** start Document passage **

One of my favorites was Guro Tim Kashino teachings on Double Mano (Single Stick). Fun Fun Fun stuff. He also taught conceptually, with very few rules. I had a great time learning how to use different parts of the stick to different things at the same time, accomplishing more with less. (Double O's and C's! I'll work on it Tim.)

Side note: Tim Kashino was one of the people that helped Doctor B. get the college arnis curriculum approved by Prof. Presas. Sufficently Impressive!

The Serrenda guys (somebody post their names, I've forgotten them and they deserve the credit.) Showed us their version of 1-12 with counters. I think they were expecting more questions, but we knew what we were seeing and just wanted them to keep going! These were men of respect, knowledge and skill, and it was a pleasure to have them there.

I came home with lot's of fun toy's and material as well. Doctor B will be proud of me. By chance I bought all four books on Arnis that were not written by Prof. Presas, and the first english book that was written by him. (the beginning is the beginning is the beginning . . .) I bought one of the Bolo and Abiniko set made by Frank Oleson and hauled all the way across the continent by Shana Kozusko. 

To everyone who put their best foot forward, came, and contributed, THANK YOU. To my Training Partners, Al Nyman, both Paul's (Mr. Martin and Mr. Janulis) Rodney, Datu Dieter Knuttel and finally Keith (for getting me to and from, training with me and giving me a great deal on some sticks) A big Thank You to ya'll. To all you guys whose names I've forgotten, I'm sorry, but thank you, as well.

So I have some new tools, new concepts and new techniques, that ought to keep me going until the next one!!! 

Michael Stone
Lunumbra
Proud attendee of the Modern Arnis International Symposium 1 (Damn straight, Mr Curren)

O.k. I want to hear from some you people who were in the sessions I couldn't do!


----------



## arnisador (Jul 14, 2003)

What was the final instructor list? How did the testing go? Were there any surprise big name attendees?


----------



## Emptyglass (Jul 15, 2003)

** end Document passage **

● **Exercise**
Update the symposium post from "To everyone who" to "the next one!!!", replacing "new tools" with "new drills". The rows are separate material with no connection to the symposium post.

** start Dataset extract **

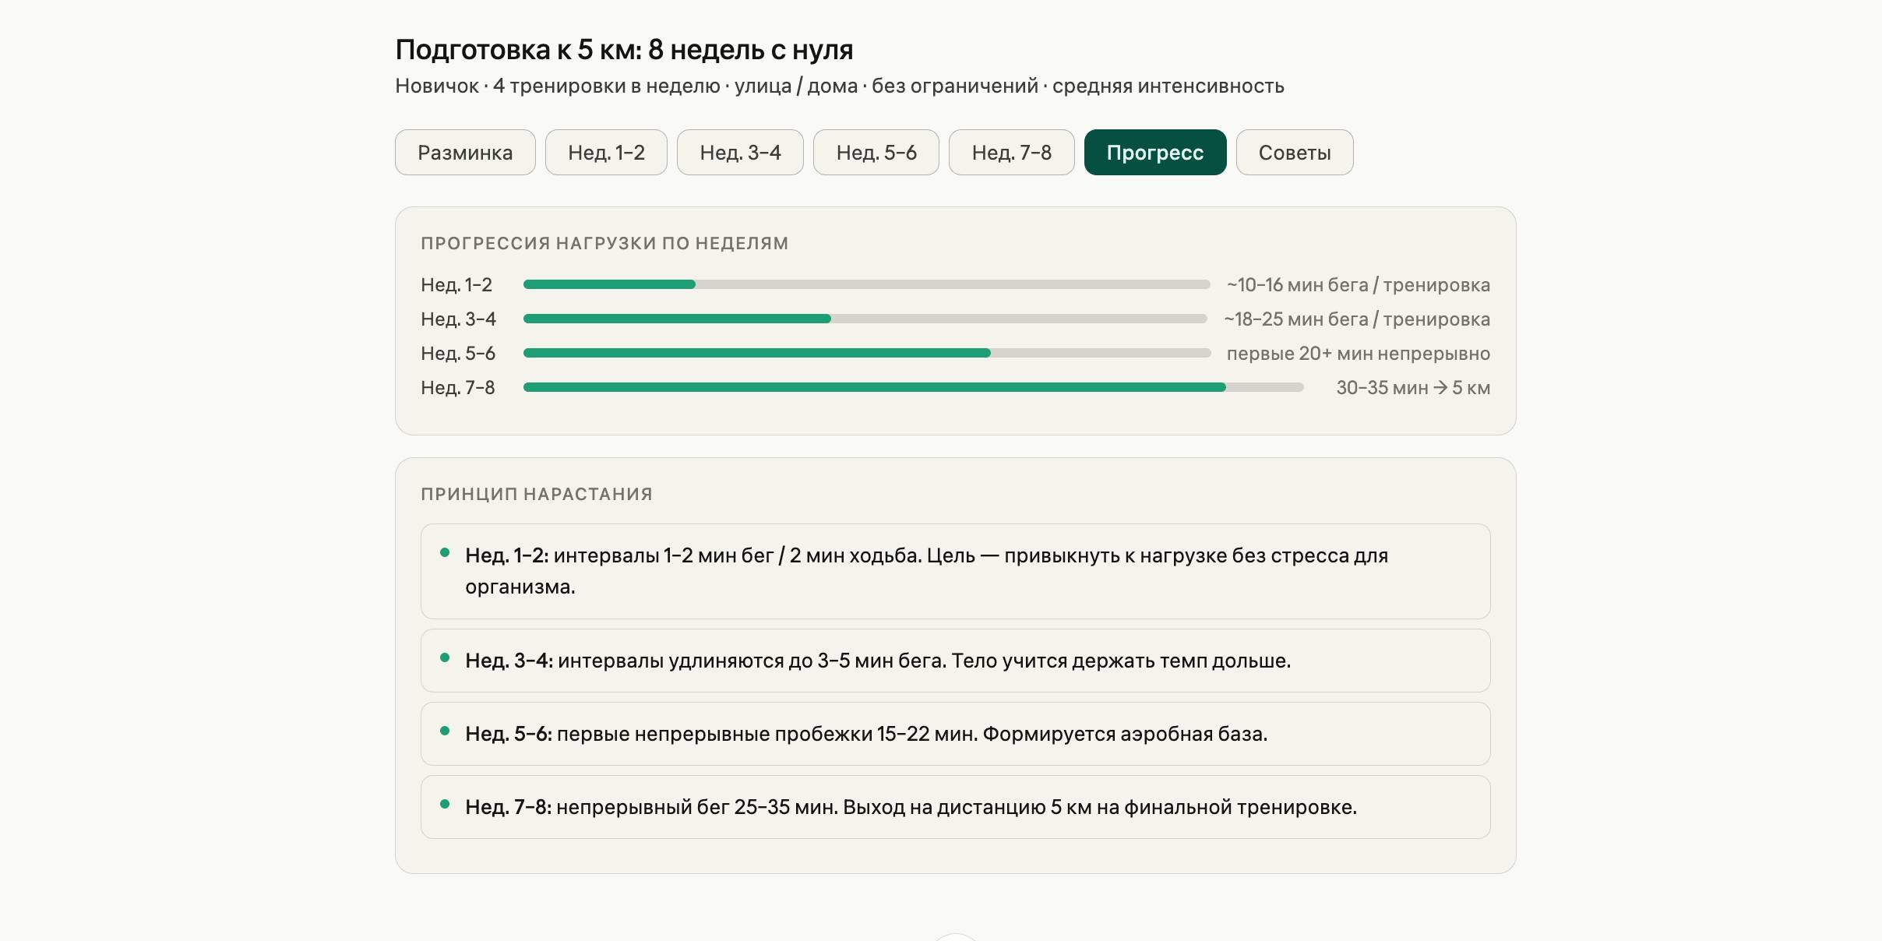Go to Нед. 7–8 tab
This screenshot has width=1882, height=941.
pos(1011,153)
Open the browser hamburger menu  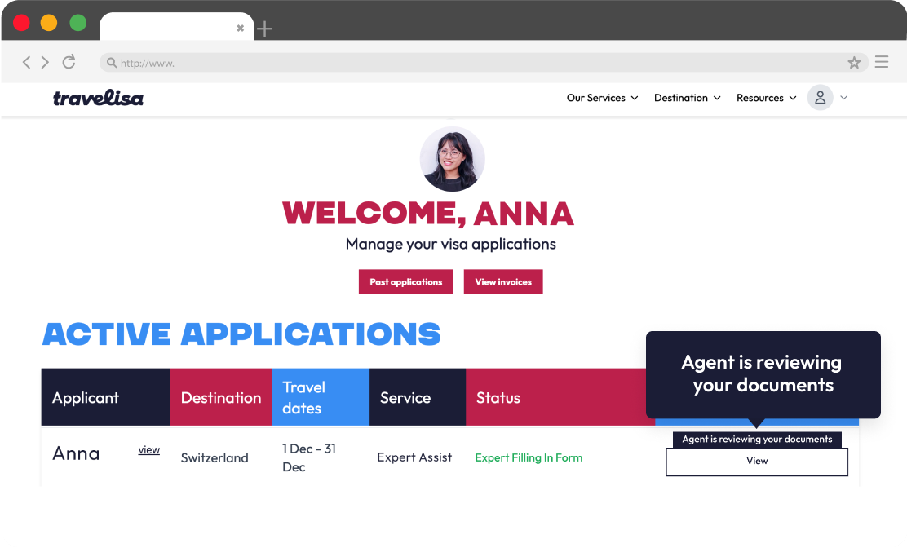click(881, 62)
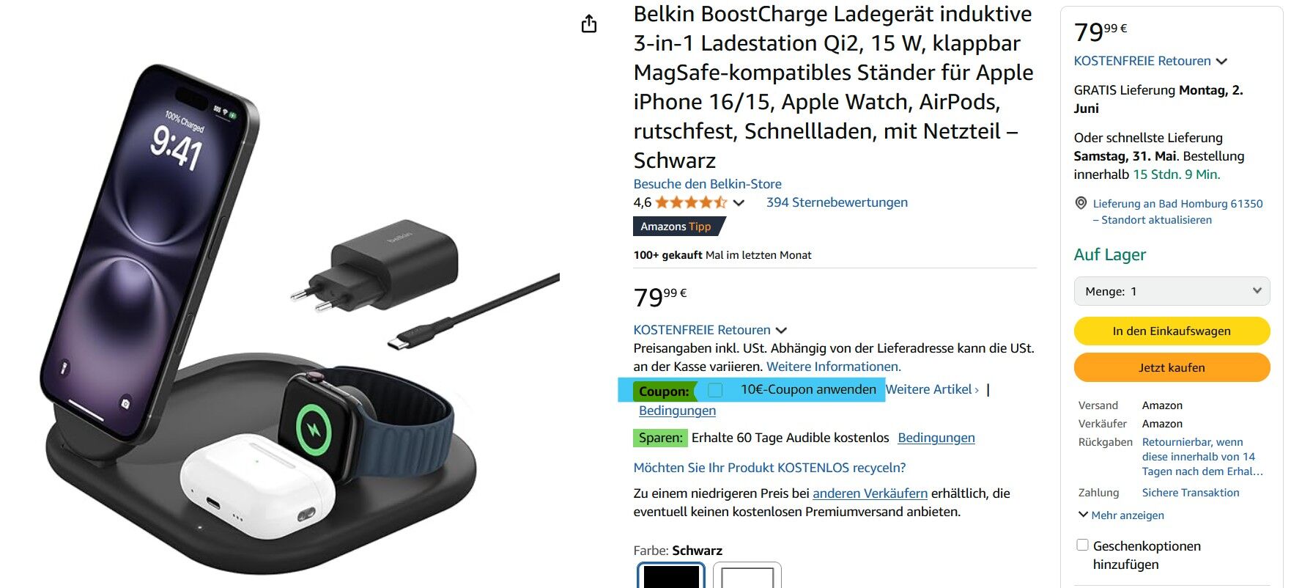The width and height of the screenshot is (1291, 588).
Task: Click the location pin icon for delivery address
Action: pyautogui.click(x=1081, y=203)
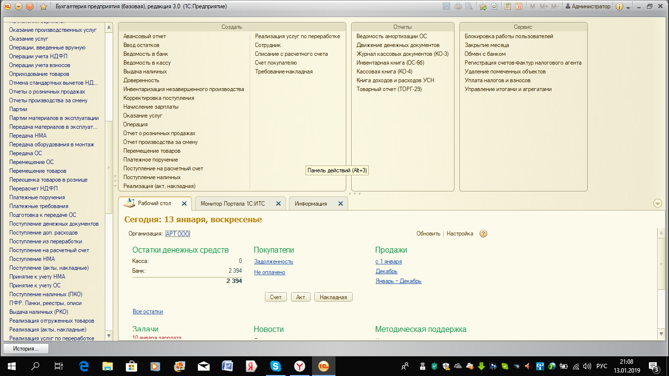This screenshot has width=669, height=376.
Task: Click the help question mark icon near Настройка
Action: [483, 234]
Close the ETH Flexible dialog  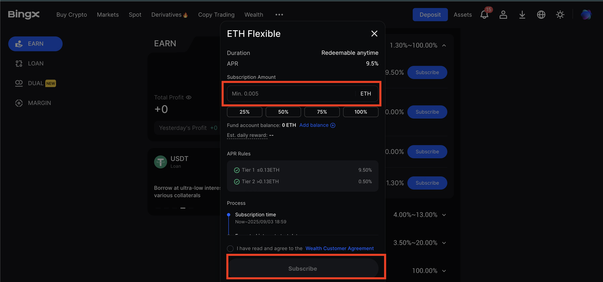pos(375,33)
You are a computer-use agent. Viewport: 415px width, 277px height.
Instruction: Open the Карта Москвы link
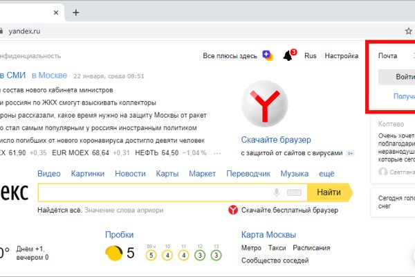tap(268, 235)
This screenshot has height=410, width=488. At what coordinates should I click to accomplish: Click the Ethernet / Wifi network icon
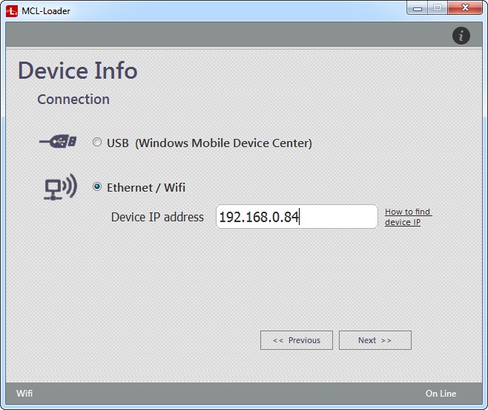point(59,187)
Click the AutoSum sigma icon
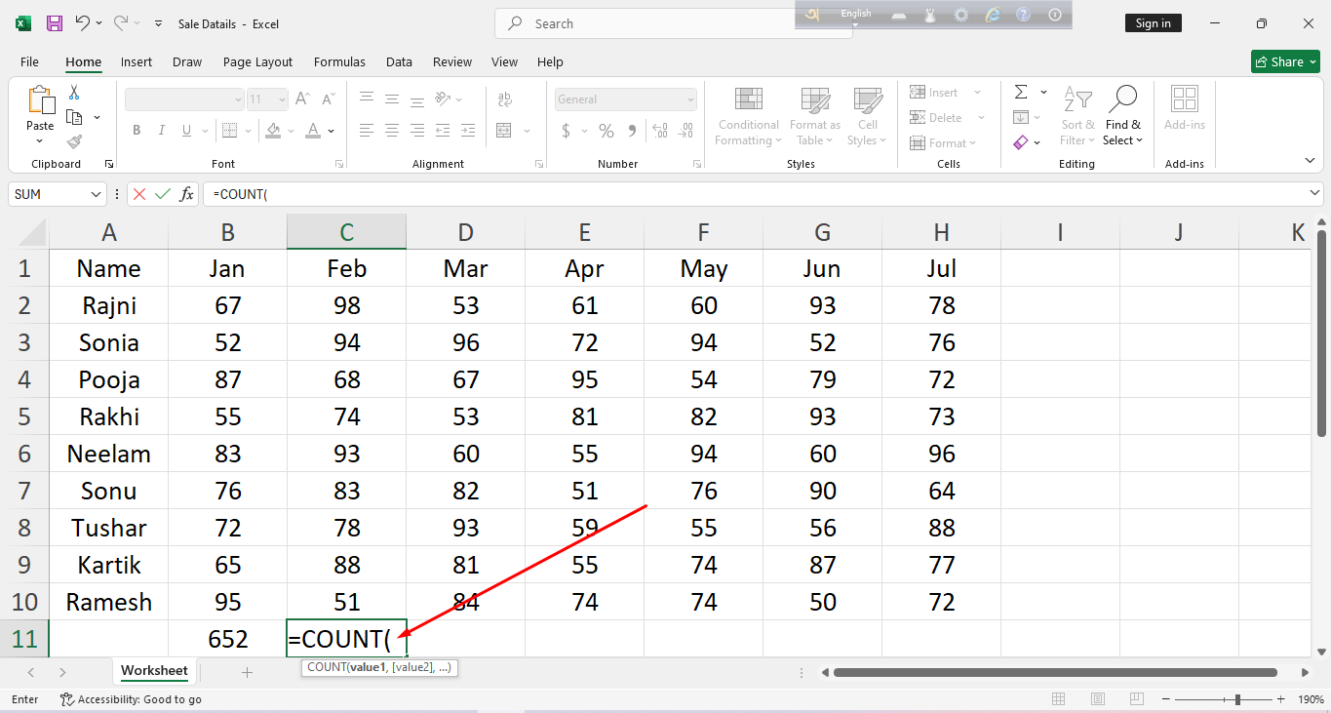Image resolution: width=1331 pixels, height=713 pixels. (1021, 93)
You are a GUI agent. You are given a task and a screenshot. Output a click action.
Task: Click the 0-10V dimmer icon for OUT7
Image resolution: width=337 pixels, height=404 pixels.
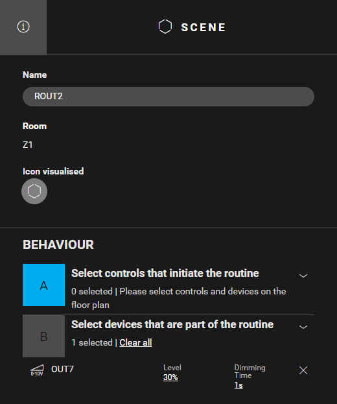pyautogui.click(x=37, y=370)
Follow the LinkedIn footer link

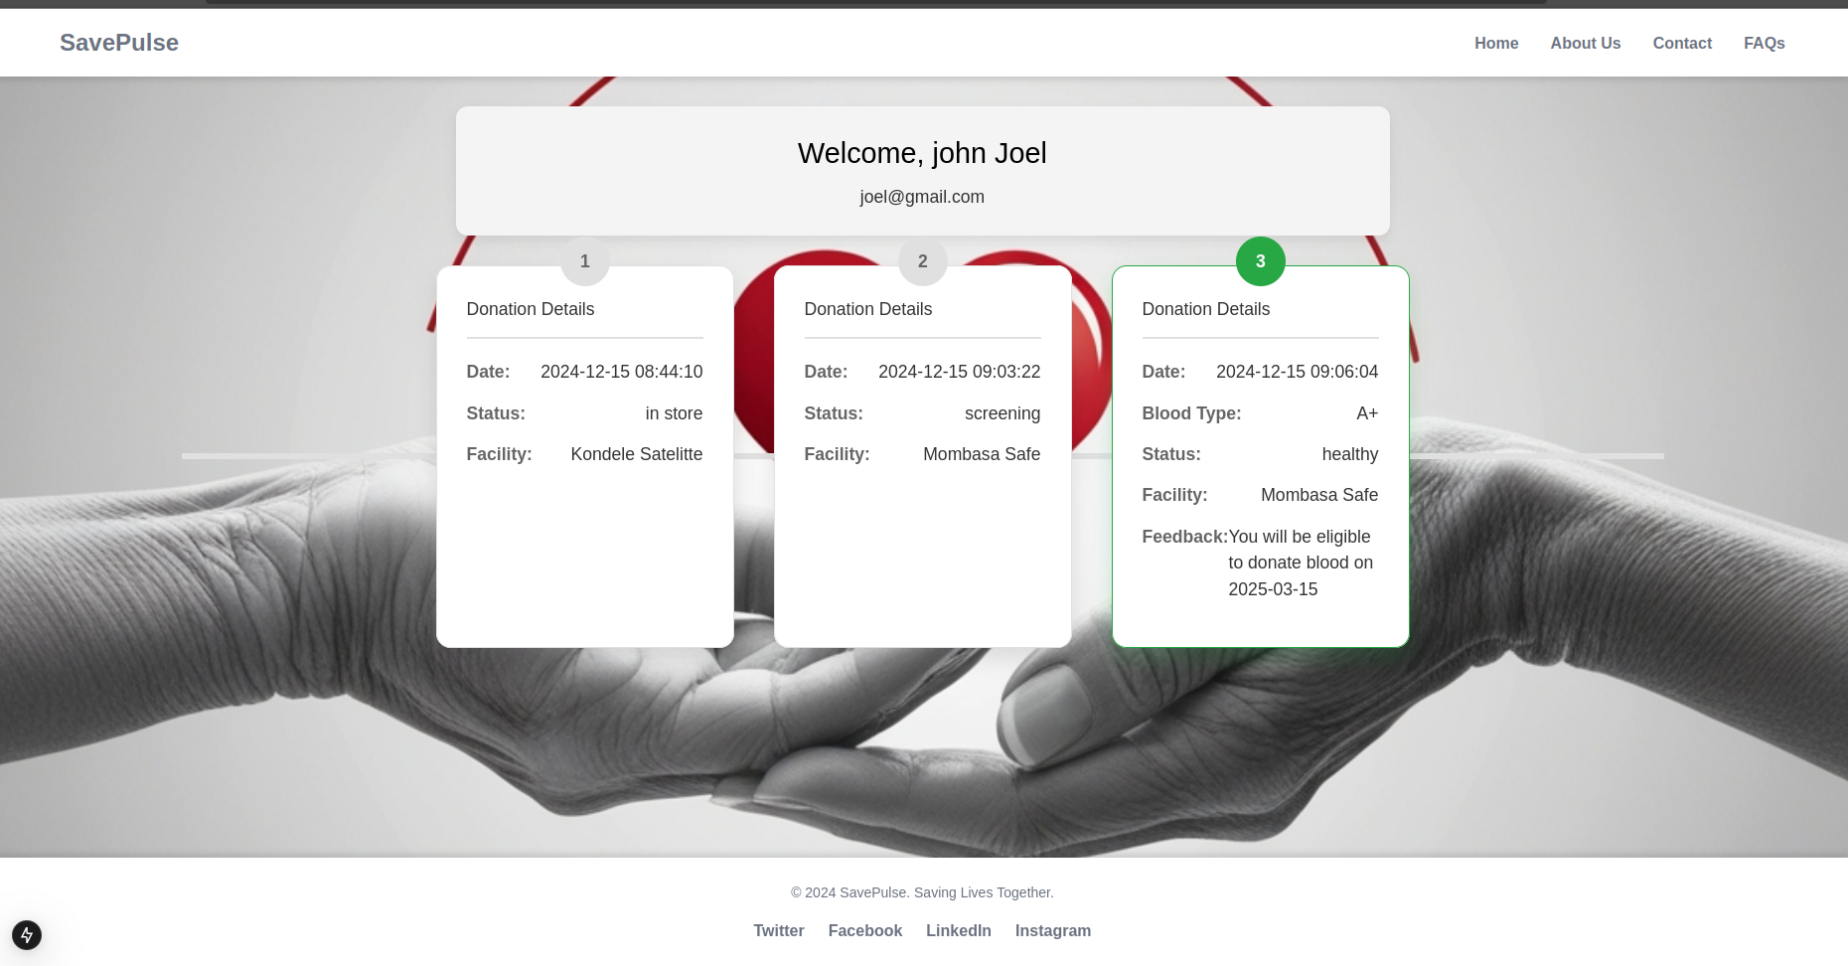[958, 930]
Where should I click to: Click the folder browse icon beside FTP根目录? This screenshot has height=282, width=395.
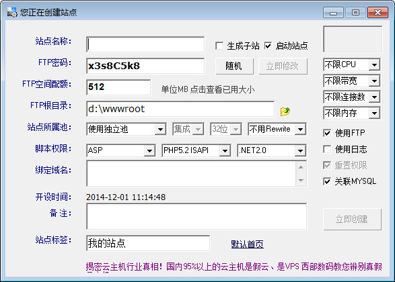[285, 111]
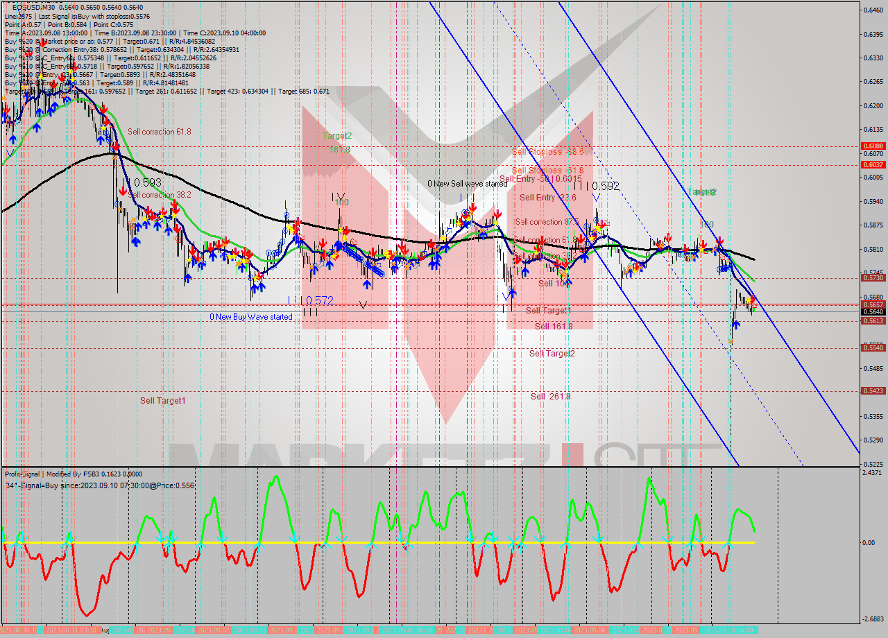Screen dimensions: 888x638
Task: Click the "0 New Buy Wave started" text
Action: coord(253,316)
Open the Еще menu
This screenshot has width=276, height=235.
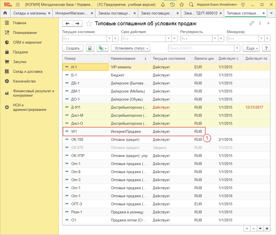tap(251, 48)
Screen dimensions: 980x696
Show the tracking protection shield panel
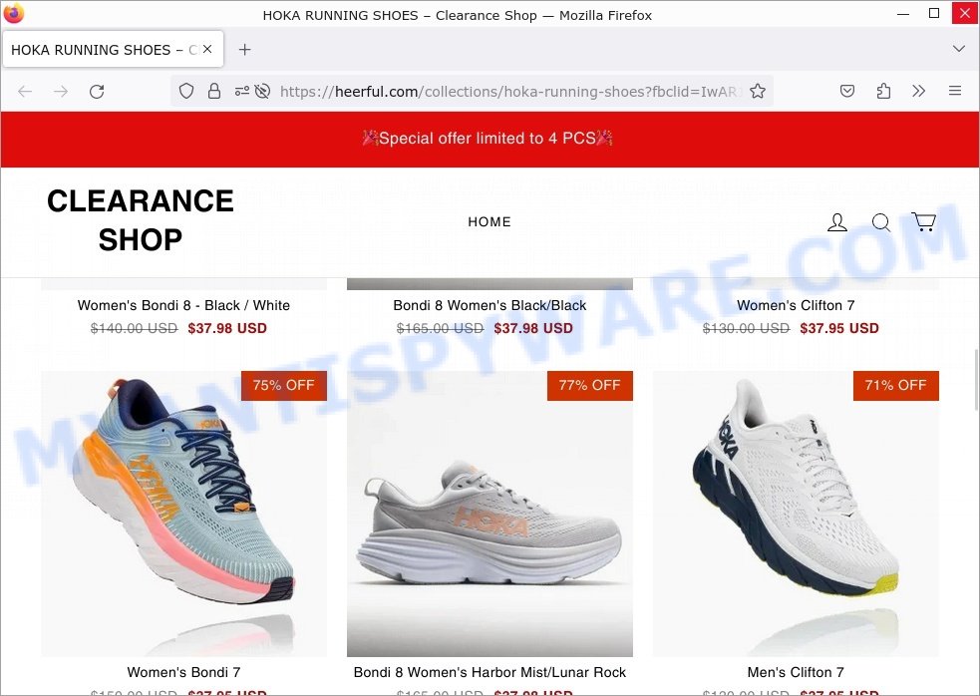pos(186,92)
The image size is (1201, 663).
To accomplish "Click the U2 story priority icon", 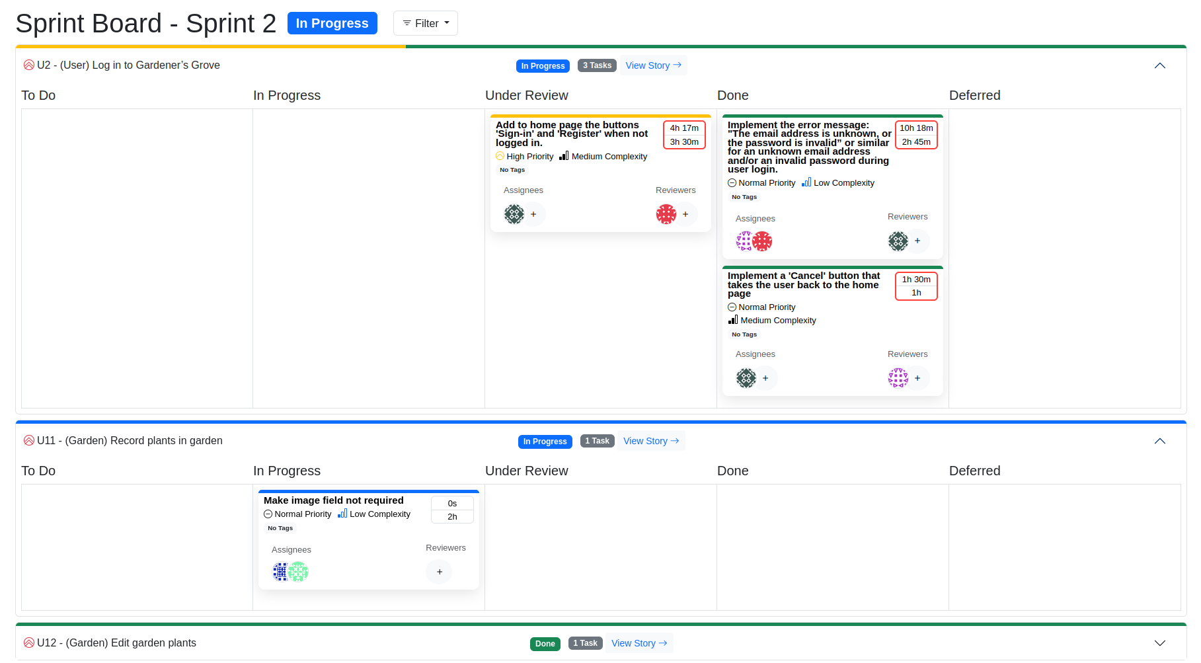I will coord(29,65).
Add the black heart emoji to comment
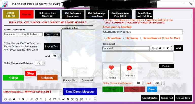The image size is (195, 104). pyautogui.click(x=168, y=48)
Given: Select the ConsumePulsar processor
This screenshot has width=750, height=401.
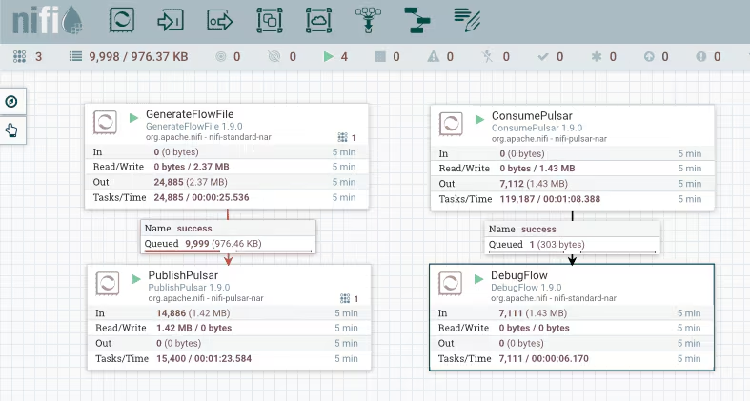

** end Dataset extract **

● **Full response**
To everyone who put their best foot forward, came, and contributed, THANK YOU. To my Training Partners, Al Nyman, both Paul's (Mr. Martin and Mr. Janulis) Rodney, Datu Dieter Knuttel and finally Keith (for getting me to and from, training with me and giving me a great deal on some sticks) A big Thank You to ya'll. To all you guys whose names I've forgotten, I'm sorry, but thank you, as well.

So I have some new drills, new concepts and new techniques, that ought to keep me going until the next one!!!